Ten years ago, during the height of the wars in Iraq and Afghanistan, the U.S. military was having a difficult time getting people to reenlist — after multiple deployments and time away from their families, among other reasons. So the U.S. government enticed soldiers to reenlist by offering them big bonuses — offers of up to $15,000.
Now, the Pentagon is demanding that thousands of U.S. veterans give the money back — including many who reenlisted and served multiple combat tours.
California National Guard orders veterans to pay back millions in enlistment bonuses
Years after enlistment bonuses were paid out, audits “revealed widespread overpayments by the California Guard,” according to a report by the Los Angeles Times.
Investigations determined that a lack of oversight led to widespread fraud and mismanagement of funds by California Guard officials, who were “under pressure” to meet enlistment goals.

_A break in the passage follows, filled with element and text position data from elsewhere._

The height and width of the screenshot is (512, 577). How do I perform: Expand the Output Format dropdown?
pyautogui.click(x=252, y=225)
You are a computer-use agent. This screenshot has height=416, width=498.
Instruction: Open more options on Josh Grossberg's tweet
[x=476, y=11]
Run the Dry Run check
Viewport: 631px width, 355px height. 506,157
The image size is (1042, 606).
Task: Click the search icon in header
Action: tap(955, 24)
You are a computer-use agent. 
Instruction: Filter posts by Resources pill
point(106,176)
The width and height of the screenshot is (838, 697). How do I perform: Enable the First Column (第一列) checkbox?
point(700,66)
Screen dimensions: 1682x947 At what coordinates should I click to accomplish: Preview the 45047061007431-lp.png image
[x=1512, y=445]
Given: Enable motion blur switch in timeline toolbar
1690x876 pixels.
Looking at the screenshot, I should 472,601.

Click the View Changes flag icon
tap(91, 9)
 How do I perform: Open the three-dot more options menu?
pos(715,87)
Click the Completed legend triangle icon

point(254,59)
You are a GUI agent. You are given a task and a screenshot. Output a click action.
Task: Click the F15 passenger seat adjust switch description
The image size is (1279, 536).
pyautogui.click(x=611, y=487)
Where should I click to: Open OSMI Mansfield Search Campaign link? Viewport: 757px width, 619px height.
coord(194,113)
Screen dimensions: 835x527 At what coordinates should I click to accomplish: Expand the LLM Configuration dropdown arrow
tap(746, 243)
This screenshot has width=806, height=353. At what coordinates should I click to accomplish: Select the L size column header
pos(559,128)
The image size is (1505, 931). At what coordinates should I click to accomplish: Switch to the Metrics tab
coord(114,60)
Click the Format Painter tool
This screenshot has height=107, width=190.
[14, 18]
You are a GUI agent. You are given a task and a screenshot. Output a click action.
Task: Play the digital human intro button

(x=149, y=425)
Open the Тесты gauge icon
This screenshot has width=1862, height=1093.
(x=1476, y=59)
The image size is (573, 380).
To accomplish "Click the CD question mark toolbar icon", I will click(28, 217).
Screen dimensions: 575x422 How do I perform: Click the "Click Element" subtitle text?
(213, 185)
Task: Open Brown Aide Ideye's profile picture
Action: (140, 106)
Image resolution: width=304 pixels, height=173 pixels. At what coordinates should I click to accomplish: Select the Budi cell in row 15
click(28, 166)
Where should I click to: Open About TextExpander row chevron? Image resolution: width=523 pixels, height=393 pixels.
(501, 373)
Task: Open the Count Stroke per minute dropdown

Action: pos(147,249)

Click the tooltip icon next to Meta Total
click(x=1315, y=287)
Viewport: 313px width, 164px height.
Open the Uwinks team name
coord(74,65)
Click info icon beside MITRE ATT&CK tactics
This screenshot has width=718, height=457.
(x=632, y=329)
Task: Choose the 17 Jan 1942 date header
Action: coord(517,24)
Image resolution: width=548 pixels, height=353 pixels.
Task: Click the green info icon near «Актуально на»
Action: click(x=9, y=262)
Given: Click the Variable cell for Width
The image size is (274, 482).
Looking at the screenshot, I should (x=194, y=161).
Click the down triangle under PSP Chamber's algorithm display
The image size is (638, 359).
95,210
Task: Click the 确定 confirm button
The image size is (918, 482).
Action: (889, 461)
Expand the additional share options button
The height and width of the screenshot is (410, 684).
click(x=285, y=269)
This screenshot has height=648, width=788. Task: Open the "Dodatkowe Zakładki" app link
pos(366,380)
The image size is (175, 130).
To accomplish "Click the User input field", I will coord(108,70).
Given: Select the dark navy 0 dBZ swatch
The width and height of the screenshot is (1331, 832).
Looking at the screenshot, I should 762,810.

Now, nearly 10,000 soldiers have been ordered to return the bonus money — and if they refuse, they will face interest charges, wage garnishments and tax liens.
Christopher Van Meter, who was awarded a Purple Heart for combat injuries he suffered Iraq, is one those veterans. In 2007, after serving 15 years in the Army, he was ready to retire — until the military encouraged him to reenlist with the promise of a reenlistment bonus.
“These bonuses were used to keep people in,” Van Meter told the Los Angeles Times.
After being ordered to repay $25,000 in reenlistment bonuses and $21,000 in student loan repyaments that the Army says he should not have received, Van Meter was forced to refinance his mortage.
People like me just got screwed. – Christopher Van Meter
Van Meter is just one of thousands of veterans who are now facing financial hardship thanks to “mismanagement” by the National Guard.
Former Army Master Sergeant Susan Haley, who deployed to Afghanistan in 2008, told the L.A. Times that she sends the Pentagon $650 every month — a quarter of her family’s income. She was ordered to pay back $20,500 in bonuses that the Guard says she never should have received — after she reenlisted and served six more years.
Haley told the L.A. times she feels “totally betrayed,” after she served 26 years in the Army — along with her husband and oldest son. Her son lost a leg in combat in Afghanistan. Now, Haley says her family may have to sell their home to pay back the money she owes.
They’ll get their money, but I want those years back. – Susan Haley
‘Mismanagement’ of bonus money
In an effort to retain soldiers in the mid-2000s, bonuses offered for reenlistment were some of the most generous in history. According to sources cited by the L.A. Times, the money was even being paid upfront.
The problem was that the bonuses were supposed to only be offered to soldiers with certain assignments, like intelligence and civil affairs, as well as to noncommissioned officers that the military needed in Iraq and Afghanistan.
The Pentagon says that bonus overpayments occurred in every state during the height of the two wars, but apparently none came close to the amount handed out in California, which is one of the largest Guard organizations with 17,000 soldiers.
According to the L.A. Times report, “In 2010, after reports surfaced of improper payments, a federal investigation found that thousands of bonuses and student loan payments were given to California Guard soldiers who did not qualify for them, or were approved despite paperwork errors.”
In 2011, California Guard’s incentive manager pleaded guilty to filing false claims and was sentenced to 30 months in federal prison. Three officers were put on probation after paying fines.
So far, soldiers have repaid about $22 million to the U.S. government.
An insult to America’s brave men and women
As a proud supporter of the U.S. military and member of the Georgia State Defense Force, Clark says what’s happening to these soldiers is simply “insulting.”
While the rest of us were here enjoying our lives, these people were fighting for you and me. And we need to treat them right. – Clark Howard
But instead of forgiving the bonuses that were paid out by mistake, the California Guard hired auditors to go through bonuses and other incentive payments given to 14,000 U.S. soldiers.
The only mistake these brave men and women made was taking the deal and trusting they would be taken care of in return for their service. But instead, what started as a financial opportunity for thousands of soldiers has now turned into a financial nightmare.